● Work to complete: Copy each line below in which the string "agent" appears.

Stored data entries
+++

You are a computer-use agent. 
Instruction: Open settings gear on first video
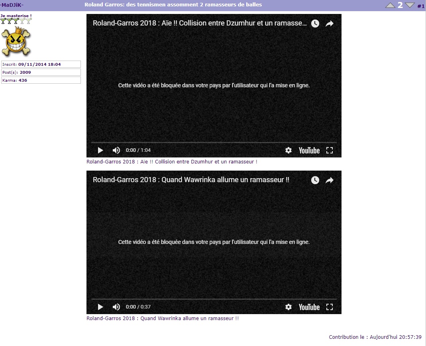[x=289, y=150]
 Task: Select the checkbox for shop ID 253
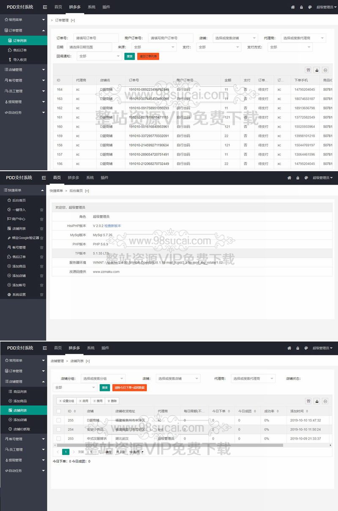[x=59, y=439]
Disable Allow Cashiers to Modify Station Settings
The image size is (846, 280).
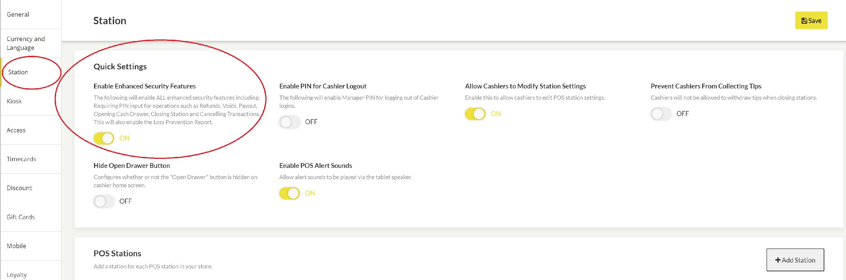pos(475,114)

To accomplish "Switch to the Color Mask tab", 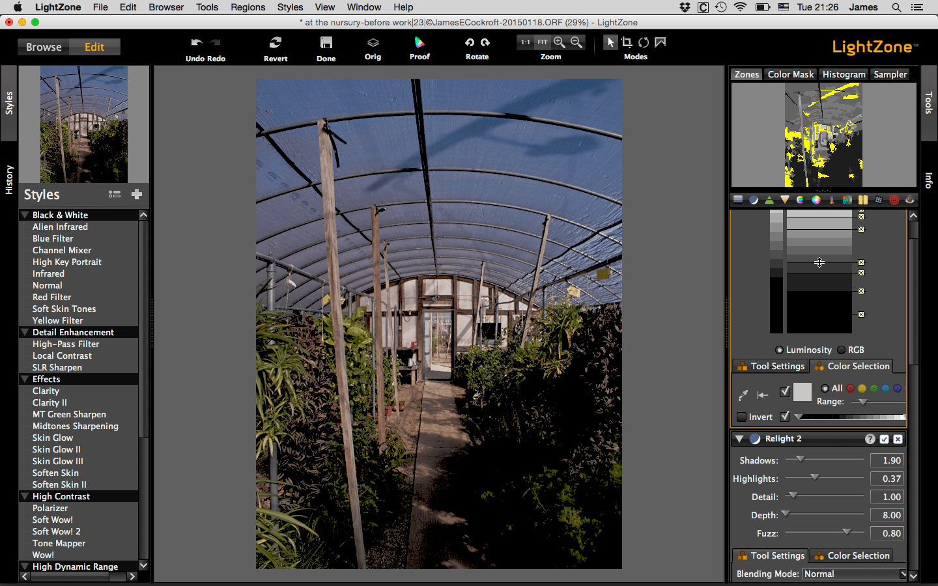I will (790, 74).
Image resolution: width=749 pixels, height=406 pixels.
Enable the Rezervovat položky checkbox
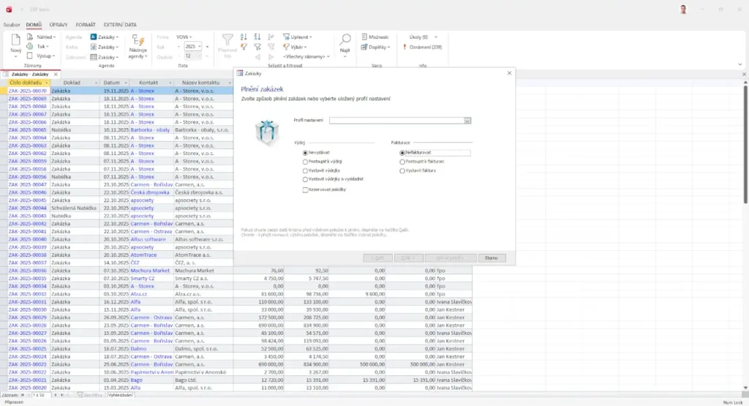coord(306,189)
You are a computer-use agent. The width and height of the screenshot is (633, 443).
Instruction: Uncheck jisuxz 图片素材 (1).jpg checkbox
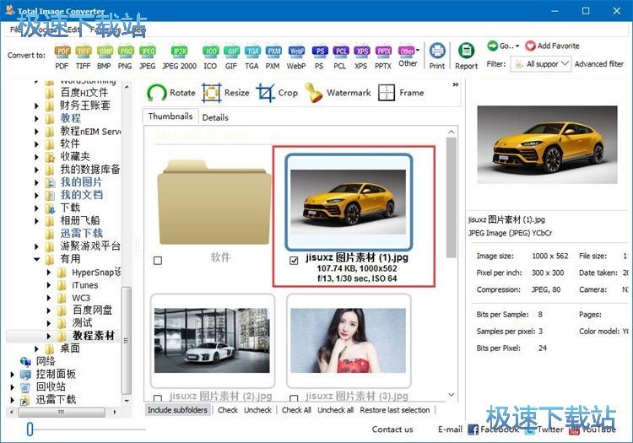click(x=294, y=260)
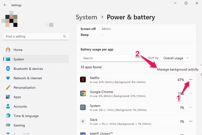The image size is (202, 135).
Task: Open Slack three-dot options menu
Action: (191, 121)
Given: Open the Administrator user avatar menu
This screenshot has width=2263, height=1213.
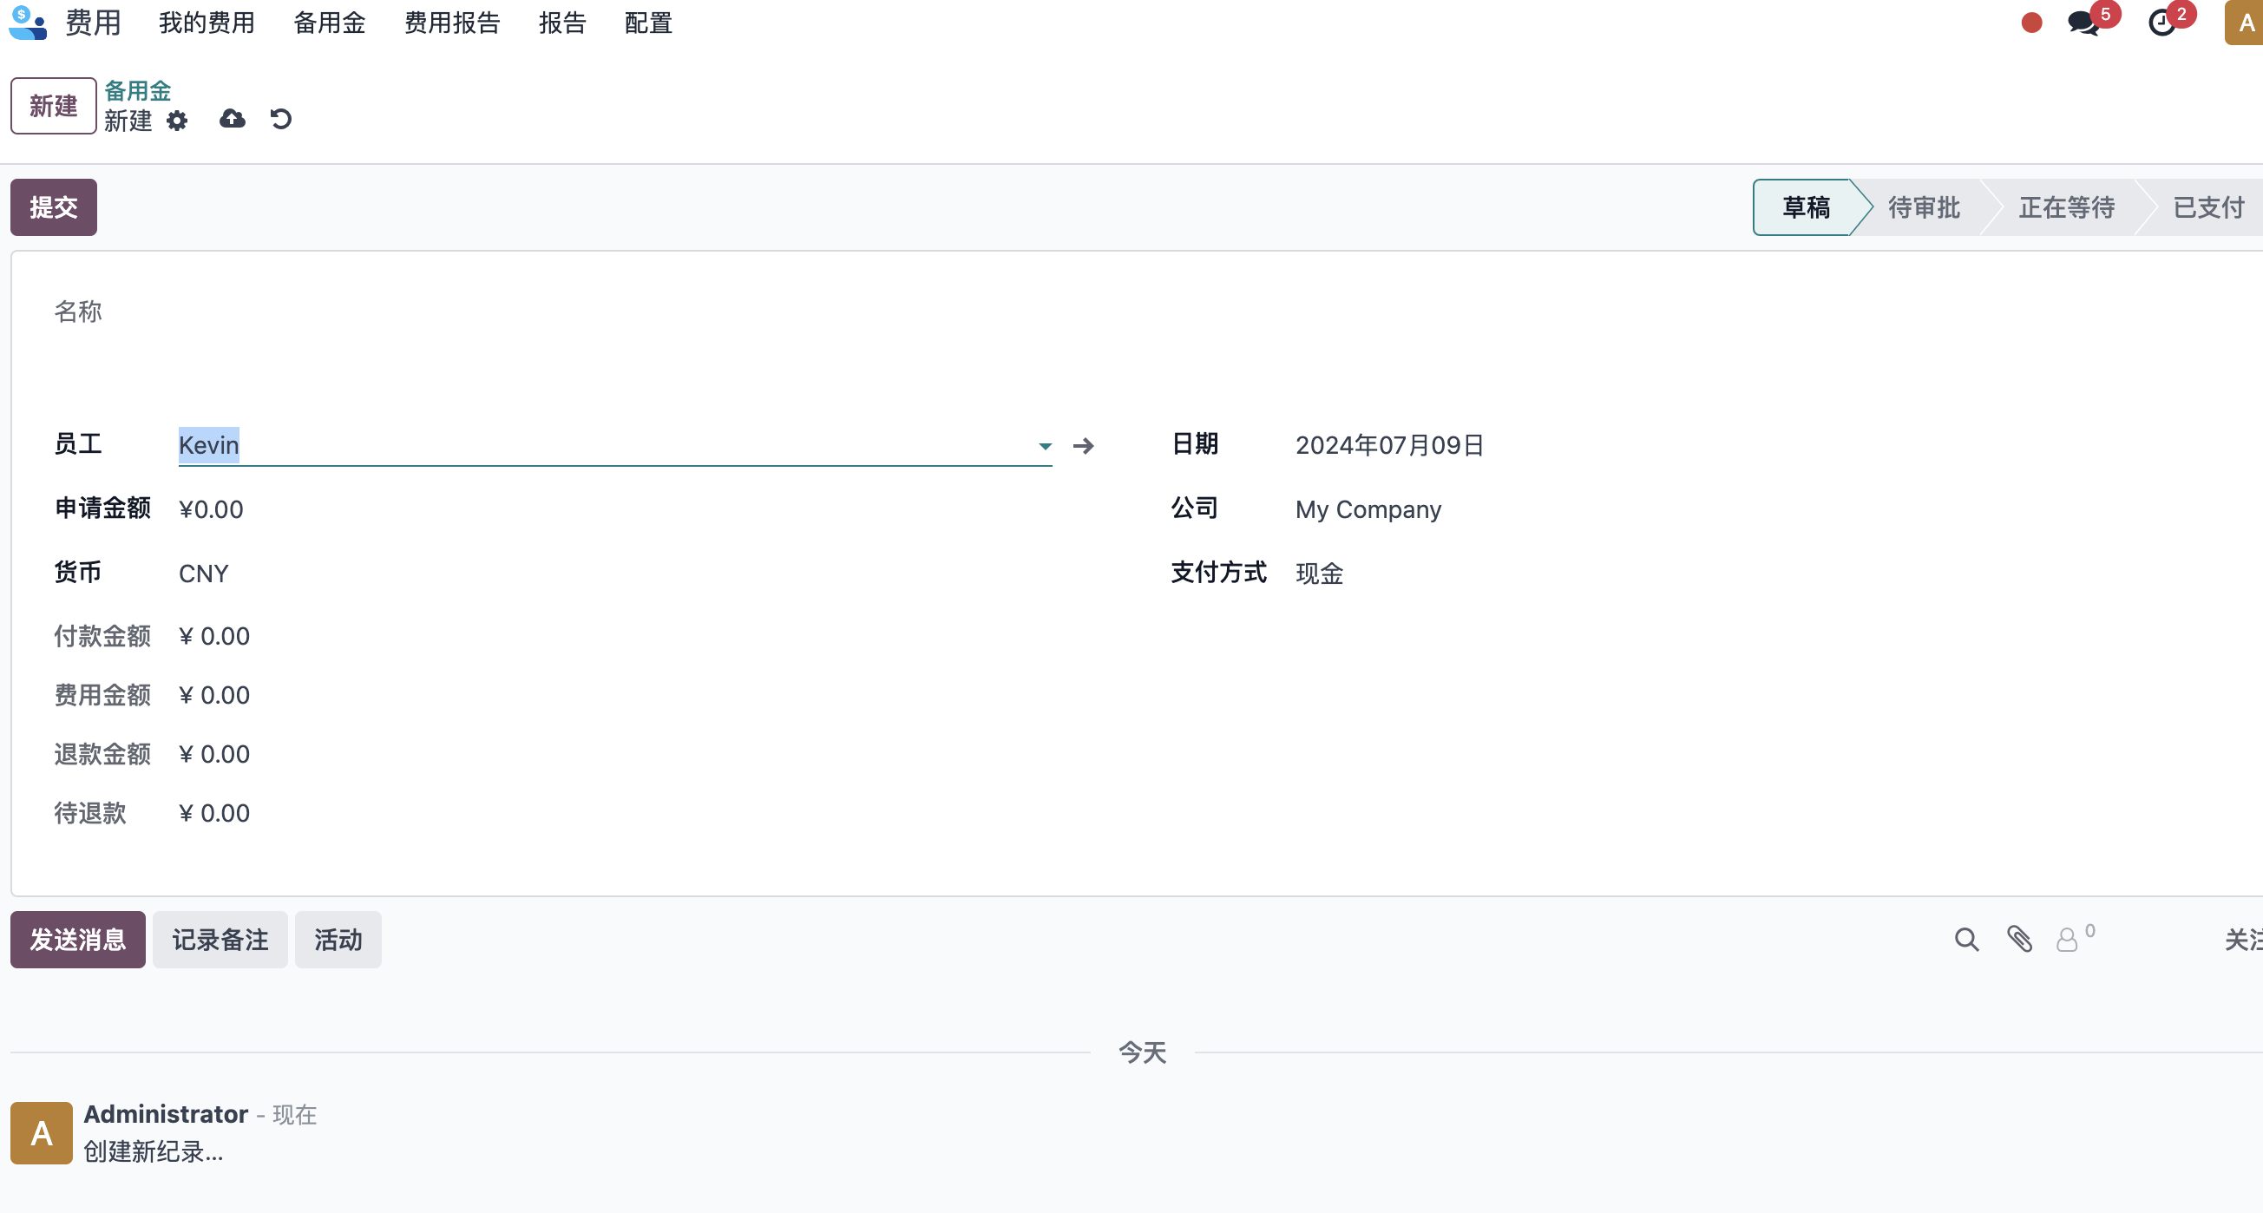Looking at the screenshot, I should pos(2245,22).
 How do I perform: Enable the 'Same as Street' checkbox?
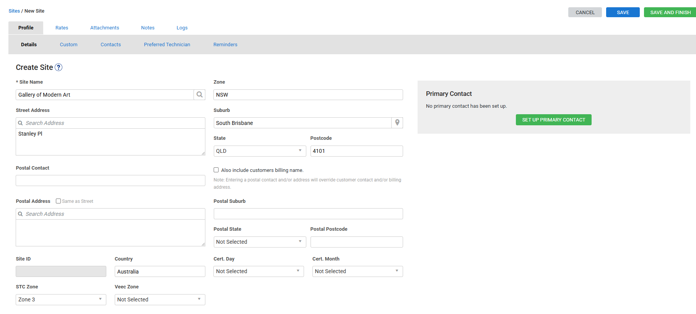coord(59,201)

+++

● Answer space:
You are a computer-use agent. 
You are a computer-use agent. The width and height of the screenshot is (633, 443).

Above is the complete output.